There is a short exact sequence of sheaves on X $$ 0 \to \{\pm 1\} \to {\cal O}_X^\times \to {\cal O}_X^\times \to 0 $$ where the second map sends a nonvanishing holomorphic function to its square. You get a long exact sequence of cohomology groups, which in the relevant range is $$ H^0(X, {\cal O}_X^\times) \to H^1(X, \{\pm 1\}) \to Pic(X) \stackrel{2}{\to} Pic(X) \to H^2(X, \{\pm 1\}) $$ where map on the Picard group sends a line bundle $\cal L$ to its square ${\cal L}^{\otimes 2}$. One therefore gets an obstruction to extracting a square root of the line bundle in the cohomology group $H^2(X, \{\pm 1\})$, and an obstruction to uniqueness which is the aforementioned 2-torsion line bundle.
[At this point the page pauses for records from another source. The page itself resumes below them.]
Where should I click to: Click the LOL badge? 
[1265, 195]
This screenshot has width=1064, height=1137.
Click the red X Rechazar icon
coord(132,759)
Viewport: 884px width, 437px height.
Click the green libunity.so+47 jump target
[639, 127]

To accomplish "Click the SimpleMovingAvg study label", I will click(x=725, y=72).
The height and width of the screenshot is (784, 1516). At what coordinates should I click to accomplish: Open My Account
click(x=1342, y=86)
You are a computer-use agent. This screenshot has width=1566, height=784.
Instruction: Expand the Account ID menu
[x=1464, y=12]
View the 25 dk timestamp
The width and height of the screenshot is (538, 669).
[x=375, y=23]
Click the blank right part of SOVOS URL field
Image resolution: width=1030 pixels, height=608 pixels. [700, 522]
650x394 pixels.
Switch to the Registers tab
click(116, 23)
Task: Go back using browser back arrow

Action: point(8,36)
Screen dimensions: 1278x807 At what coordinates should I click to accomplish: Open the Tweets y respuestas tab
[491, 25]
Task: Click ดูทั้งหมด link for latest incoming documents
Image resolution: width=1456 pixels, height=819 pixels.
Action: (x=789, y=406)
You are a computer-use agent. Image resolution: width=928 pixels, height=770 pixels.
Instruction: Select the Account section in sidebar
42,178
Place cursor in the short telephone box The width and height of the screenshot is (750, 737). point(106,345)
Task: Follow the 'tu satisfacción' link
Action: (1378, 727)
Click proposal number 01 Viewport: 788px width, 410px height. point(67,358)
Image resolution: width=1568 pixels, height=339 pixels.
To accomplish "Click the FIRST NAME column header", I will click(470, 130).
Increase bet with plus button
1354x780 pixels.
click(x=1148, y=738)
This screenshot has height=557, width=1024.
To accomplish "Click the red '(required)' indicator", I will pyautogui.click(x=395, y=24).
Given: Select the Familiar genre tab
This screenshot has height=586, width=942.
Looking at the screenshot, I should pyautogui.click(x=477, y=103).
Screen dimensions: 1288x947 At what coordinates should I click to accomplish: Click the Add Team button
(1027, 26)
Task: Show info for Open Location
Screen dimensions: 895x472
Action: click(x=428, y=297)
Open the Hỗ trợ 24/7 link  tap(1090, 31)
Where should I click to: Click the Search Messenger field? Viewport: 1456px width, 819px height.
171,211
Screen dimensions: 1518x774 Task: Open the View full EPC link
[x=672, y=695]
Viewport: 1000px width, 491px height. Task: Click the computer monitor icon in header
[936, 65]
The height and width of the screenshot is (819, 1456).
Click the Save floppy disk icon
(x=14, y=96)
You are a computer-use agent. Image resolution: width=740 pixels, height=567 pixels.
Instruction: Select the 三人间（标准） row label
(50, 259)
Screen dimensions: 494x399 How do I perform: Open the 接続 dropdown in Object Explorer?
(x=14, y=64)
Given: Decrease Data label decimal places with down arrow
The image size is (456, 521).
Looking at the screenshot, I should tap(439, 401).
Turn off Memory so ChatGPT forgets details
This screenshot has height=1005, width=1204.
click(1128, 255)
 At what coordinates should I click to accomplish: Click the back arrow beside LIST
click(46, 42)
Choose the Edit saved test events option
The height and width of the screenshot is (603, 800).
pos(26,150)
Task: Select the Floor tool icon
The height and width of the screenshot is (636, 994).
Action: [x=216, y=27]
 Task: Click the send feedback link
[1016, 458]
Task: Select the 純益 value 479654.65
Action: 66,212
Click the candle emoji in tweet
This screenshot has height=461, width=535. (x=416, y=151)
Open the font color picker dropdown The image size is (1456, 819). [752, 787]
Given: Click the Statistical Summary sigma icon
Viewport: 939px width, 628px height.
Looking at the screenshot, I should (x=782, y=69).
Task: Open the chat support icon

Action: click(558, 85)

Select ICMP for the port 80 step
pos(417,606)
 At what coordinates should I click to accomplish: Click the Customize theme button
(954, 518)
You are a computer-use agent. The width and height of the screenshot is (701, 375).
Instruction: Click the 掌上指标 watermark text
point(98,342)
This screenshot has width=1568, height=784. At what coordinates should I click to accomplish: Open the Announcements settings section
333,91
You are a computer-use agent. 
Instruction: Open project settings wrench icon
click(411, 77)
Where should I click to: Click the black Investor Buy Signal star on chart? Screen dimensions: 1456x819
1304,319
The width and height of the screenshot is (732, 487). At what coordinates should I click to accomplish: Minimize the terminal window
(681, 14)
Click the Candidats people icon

Chasing the homological algebra explicitly, in Mike Skirvin's answer he mentions taking the square root of the transition functions $g_{\alpha \beta}$ defining the line bundle. Generally, if you do this it will not work out - you must make nonunique choices of $h_{\alpha \beta}$ with $h_{\alpha \beta}^2 = g_{\alpha \beta}$, and you may not get a cocycle. The coboundary $\delta h$ will be a cycle, but because you know its square is $\delta g \equiv 1$ you find that $\delta h$ is made up of locally constant functions taking only the values $\pm 1$. This is a representing cocycle for the obstruction, and asking whether it is a coboundary is equivalent to asking whether one can fix the signs on the $h_{\alpha \beta}$ to make them match up and give you a line bundle.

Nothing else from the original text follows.